Em termos de caracterização dos candidatos à adoção, o Relatório conclui que “evidencia-se o seguinte perfil de candidato a aguardar proposta em 2021: candidato/a de candidatura conjunta, casado/a, com aproximadamente 40 anos de idade, com ensino superior e sem filhos.” (p. 21).

3. Quem pode ser adotado?

Nota-se que, previamente ao início do processo de adoção, é necessário ter havido uma comunicação por parte do Tribunal às equipas adotantes, nos termos do art. 39.º do RJPA, acerca da adotabilidade de uma criança.

Em regra, a adotabilidade terá sido determinada através do consentimento prévio para adoção (art. 35.º do RJPA) ou de uma decisão judicial definitiva em sede de processos de promoção e proteção ao abrigo da lei Lei n.º 147/99, de 01 de Setembro, ou “Lei de Protecção de Crianças e Jovens em Perigo” (LPCJ).

No ano de 2021, de acordo com o Relatório referido supra, as equipas de adoção foram chamadas a intervir em processos de adoção relativos a 164 novas crianças, sendo que dessas, “20 crianças receberam consentimento prévio para a adoção (ao abrigo da alínea b) do n.° 1 do Art. 34° do RJPA); 19 tiveram prévia avaliação favorável de adoção de filho de cônjuge (alínea c) da mesma norma legal) e, as restantes 125 (76% do total), beneficiaram da declaração de adotabilidade decidida no âmbito de processo judicial de promoção e proteção, devidamente transitada em julgado (alínea a) do artigo em apreço)” (p. 9).

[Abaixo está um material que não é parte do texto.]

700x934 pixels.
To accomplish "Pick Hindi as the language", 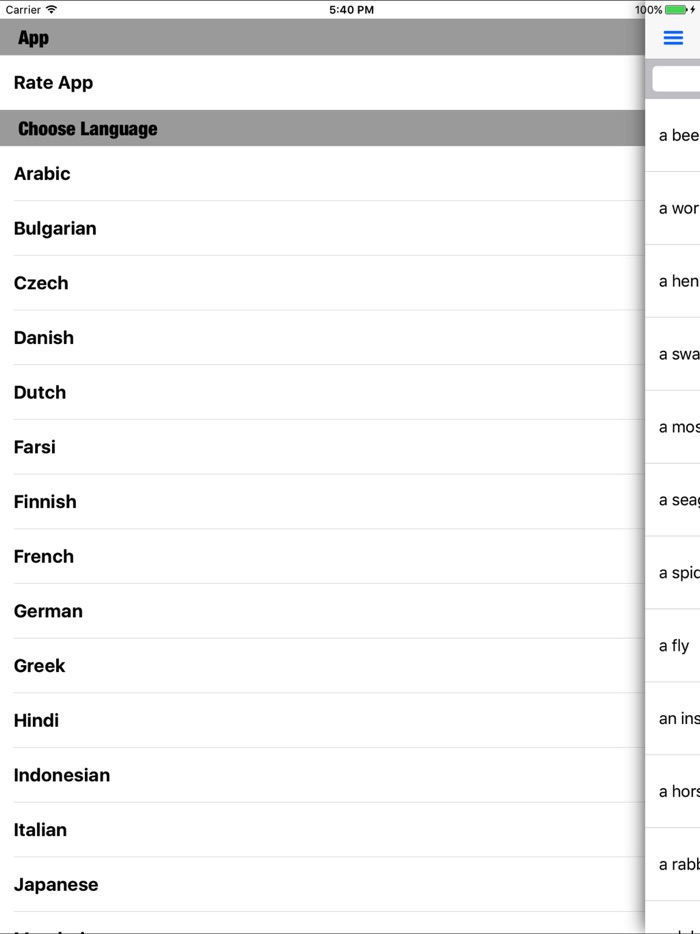I will (36, 720).
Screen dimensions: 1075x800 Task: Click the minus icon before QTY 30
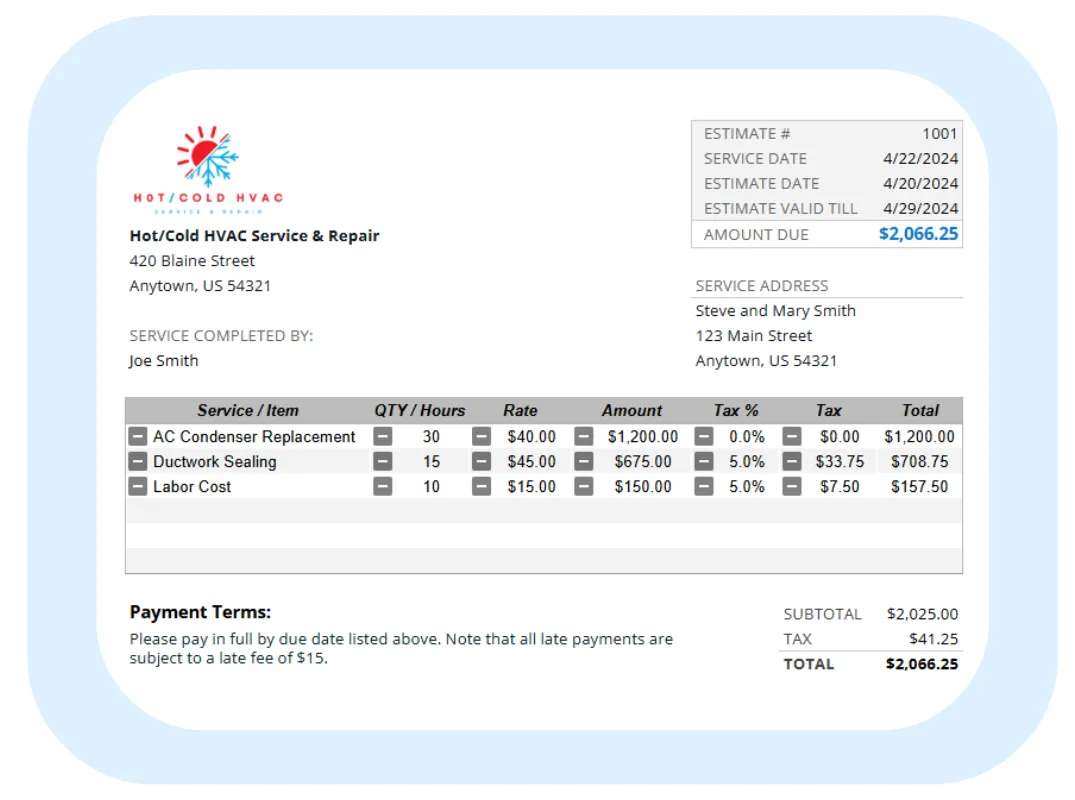[x=383, y=436]
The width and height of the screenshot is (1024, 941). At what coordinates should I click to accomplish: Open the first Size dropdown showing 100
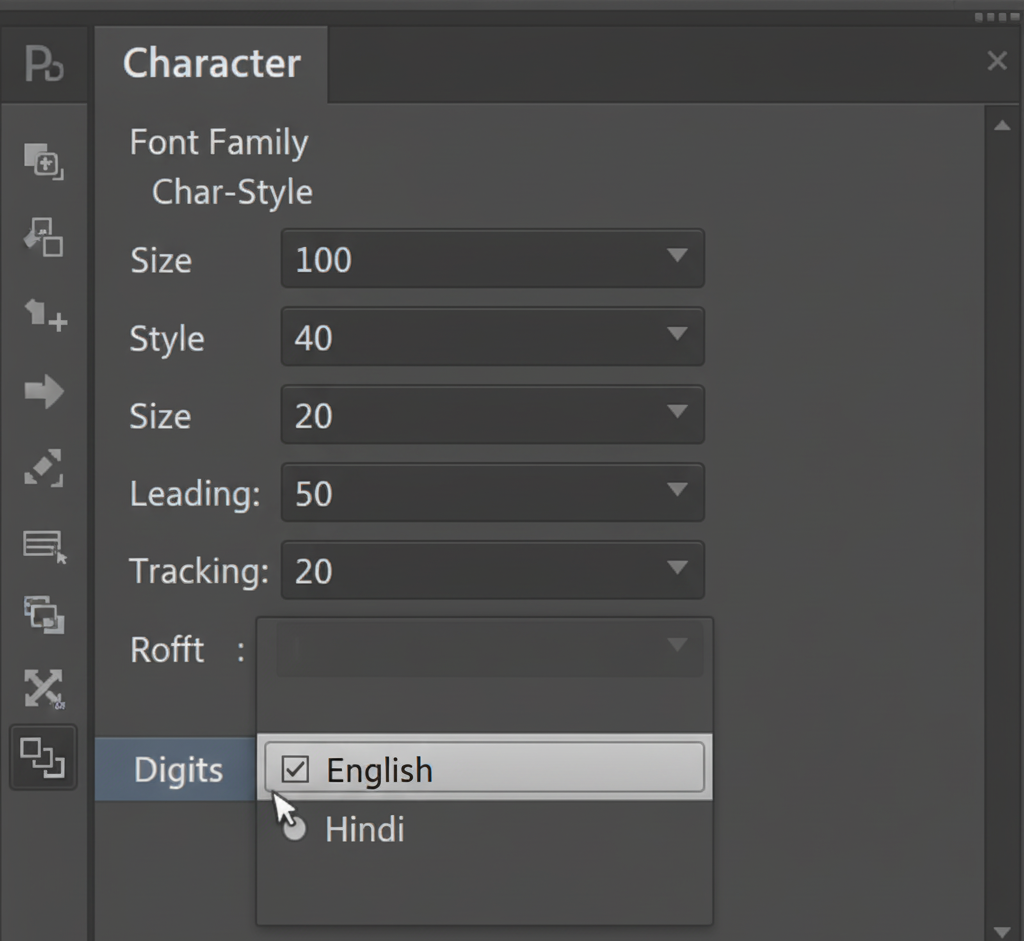pyautogui.click(x=492, y=259)
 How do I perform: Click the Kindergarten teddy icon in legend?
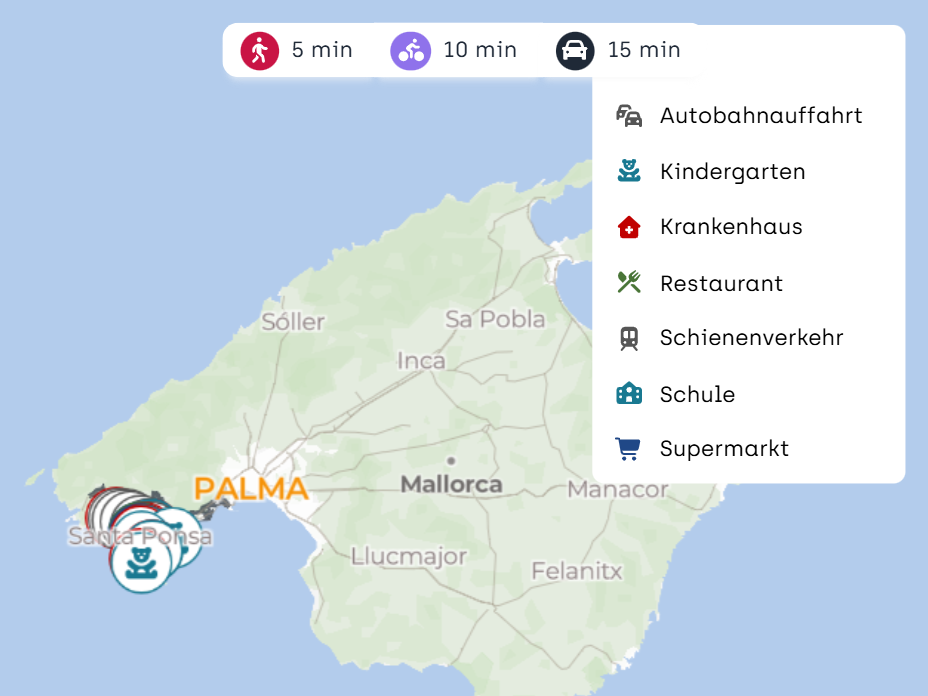pos(629,171)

O Relatório destaca, ainda, no que toca às pretensões dos candidatos à adoção, os seguintes dados estatísticos, apresentados no quadro de apoio à Sessão A do PFA 2021, no Anexo 1, (p. 21):

  • Aproximadamente 70% das pretensões dos candidatos destinavam-se a crianças de 0 a 3 anos, enquanto que as crianças neste grupo etário eram cerca de 23% do total.
  • Por outro lado, as crianças com 7 ou mais anos correspondiam a 60%, enquanto que as pretensões dos candidatos para os respetivos grupos etários somavam 7%.
  • Cerca de 1/4 das pretensões dos candidatos estava direcionado para a adoção de irmãos. Daqueles que pretendiam fratrias, apenas 2% admitiam 3 irmãos, não havendo registo de candidaturas com pretensões acima desse número.
  • 31% das crianças revelavam problemas de saúde graves e 30% eram portadoras de deficiência, enquanto que as pretensões dos candidatos correspondiam a 0,2% e 1% para estas situações, respetivamente.”

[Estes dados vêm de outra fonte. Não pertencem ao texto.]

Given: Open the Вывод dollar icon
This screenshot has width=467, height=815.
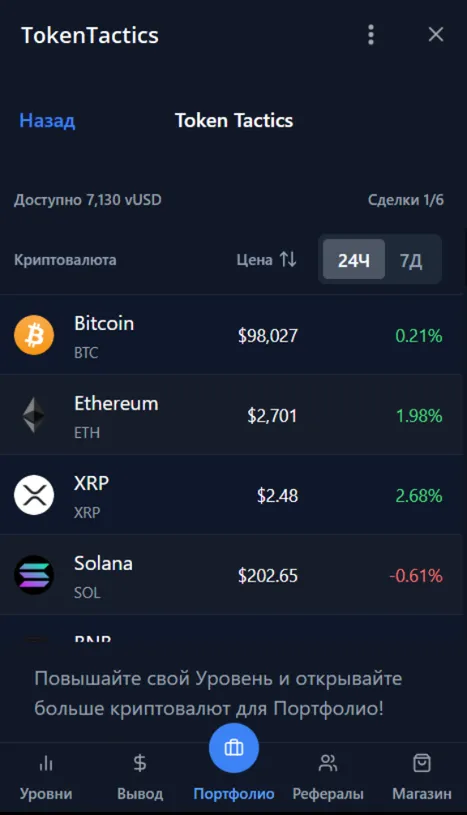Looking at the screenshot, I should click(x=140, y=763).
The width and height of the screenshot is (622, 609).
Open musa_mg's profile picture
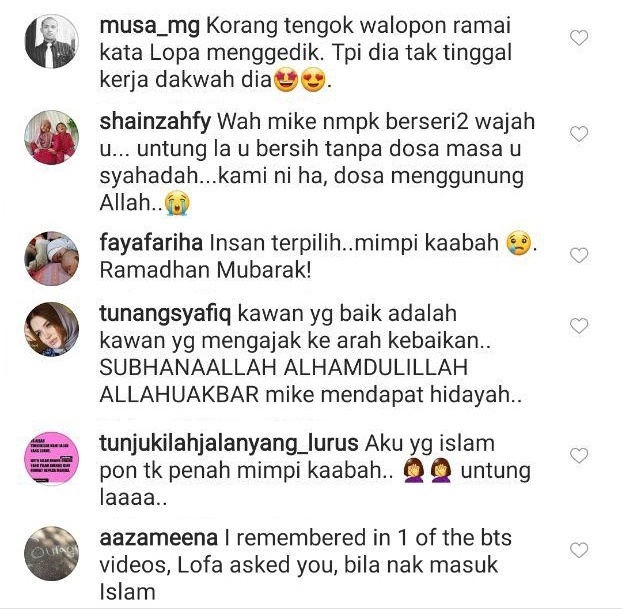[x=52, y=41]
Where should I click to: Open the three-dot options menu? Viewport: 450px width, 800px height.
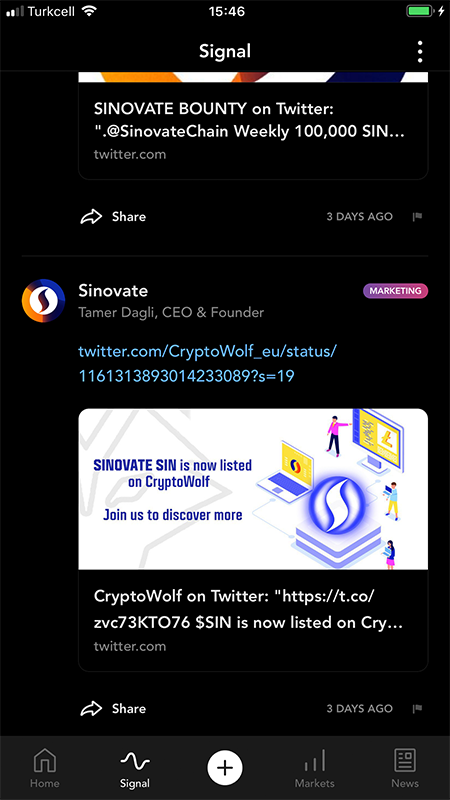419,52
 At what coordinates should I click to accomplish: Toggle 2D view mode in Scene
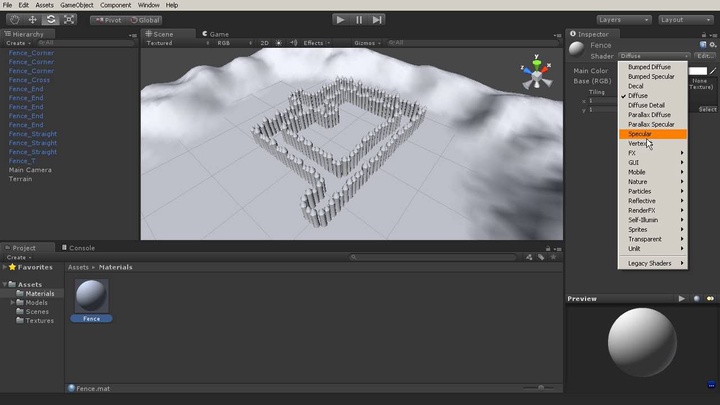coord(264,43)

E, na sua conclusão, refere que:

Numa perspetiva geral, mantém-se a existência de um número de candidaturas à adoção muito superior ao das crianças em situação de adotabilidade e a aguardar proposta. Paralelamente, verifica-se uma discrepância entre as características e as necessidades das crianças e as pretensões de quem quer adotar.

Efetivamente, cerca de metade das crianças que continuam a aguardar proposta de família adotiva têm necessidades adotivas particulares, o que não corresponde à pretensão dos candidatos. Sendo esta uma situação presente no universo da adoção, tem havido um investimento no conhecimento acurado das características destas crianças, dos constrangimentos técnicos, institucionais e culturais que podem dificultar o seu encaminhamento e dos recursos disponíveis para a promoção da sua adotabilidade.” (p.46)

4. Como funciona o processo de adoção?

Em termos bastante simplificados, o processo judicial de adoção é em si mesmo dividido em três fases ou etapas, de acordo com o disposto no art. 40.º do RJPA, que são as fases (1) preparatória, (2) de ajustamento entre crianças e candidatos e (3) final. Vejamos um breve resumo sobre cada uma delas:

  • Fase preparatória

Ora, a primeira fase, dita “preparatória”, está regulada nos arts. 40.º, al. a) e 42.º a 47.º do RJPA e é essencialmente encetada pelas chamadas equipas adotantes.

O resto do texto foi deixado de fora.